Soft skills

How Ford Uses An ‘Empathy Belly’ to Improve Its Employees' Soft Skills

Every quarter of every year, a batch of new engineer hires at Ford Motor Co. discover that their first tasks are to learn what it’s like being an expectant mother and an elderly person.

Strapped into weighted suits, auto engineers are instructed to get into a car, put on their seatbelt, adjust their mirrors, turn on audio controls, change the radio and experience all the challenges and physical limitations that pregnant and elderly drivers do on a regular basis.

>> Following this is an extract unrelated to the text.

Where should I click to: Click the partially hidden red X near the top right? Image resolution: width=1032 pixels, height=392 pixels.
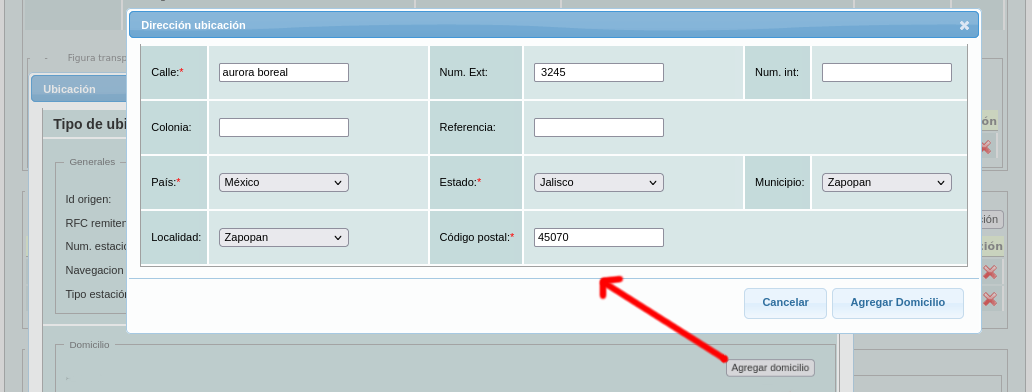click(x=986, y=146)
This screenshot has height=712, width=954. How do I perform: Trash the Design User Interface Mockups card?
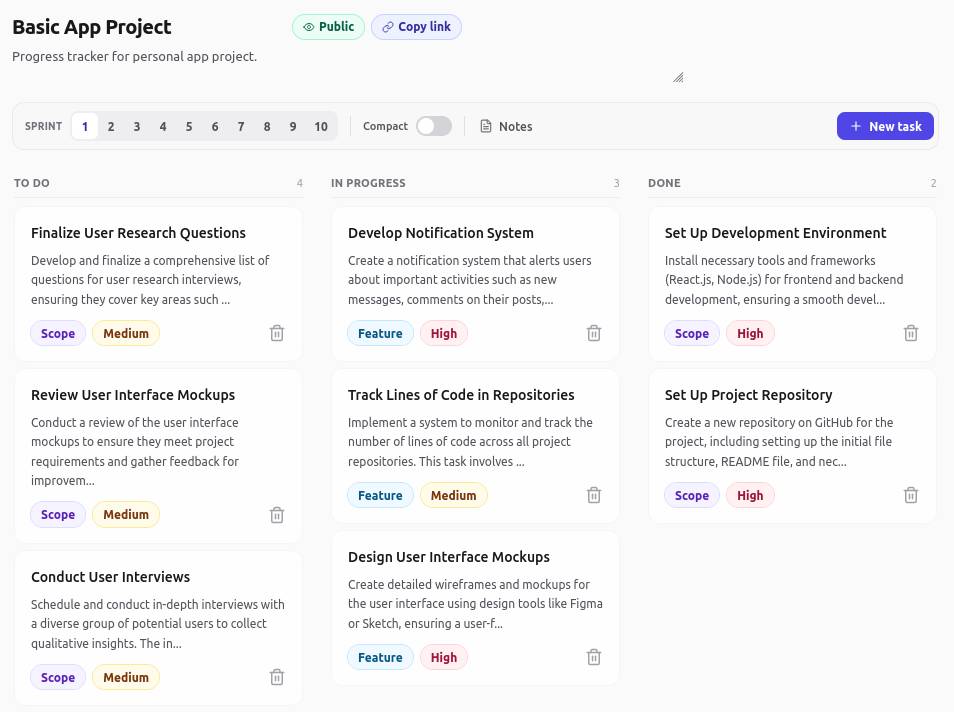point(594,657)
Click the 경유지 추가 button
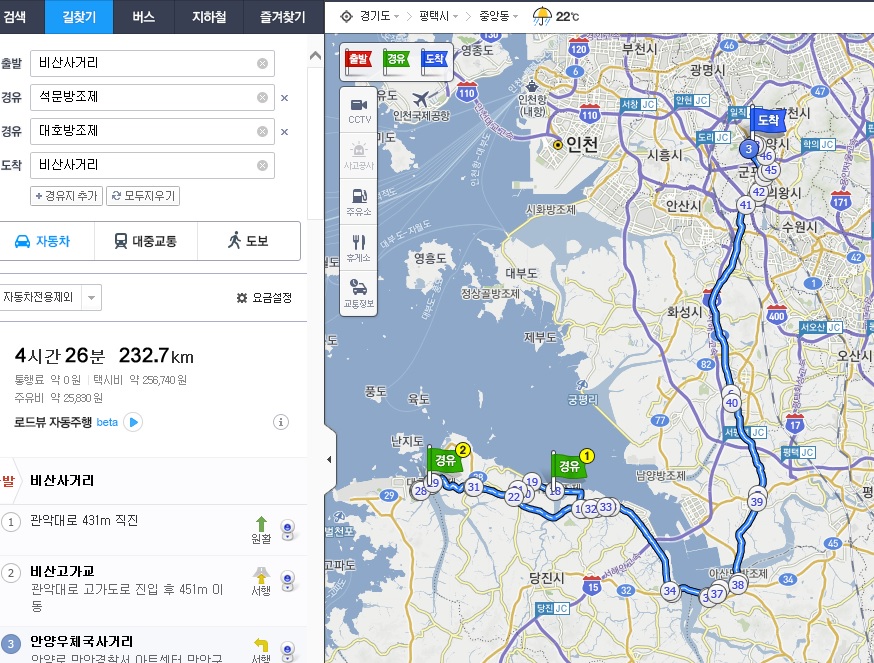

Why go through all this? Because Ford has realized the best way for them (and any business) to truly understand how customers interact with their products is to empathize with them. In fact, there’s a direct link between an empathizing workforce and corporate success.

The problem is, empathy is hard to learn, difficult to teach and is part of the ever-widening soft skills gap that’s been slowly developing for decades. However, enlightened companies, like Ford are coming up with creative ways to bridge this gap.

A closer look at Ford’s empathy training

To show engineer’s what it’s like to be pregnant, Ford’s  “empathy belly” suit adds about 30 pounds and includes features that impede mobility and comfort, like a compression belt to restrict the lungs, weight and water bags to simulate a fetus’ head pushing on the bladder and lead balls simulating fetus limbs.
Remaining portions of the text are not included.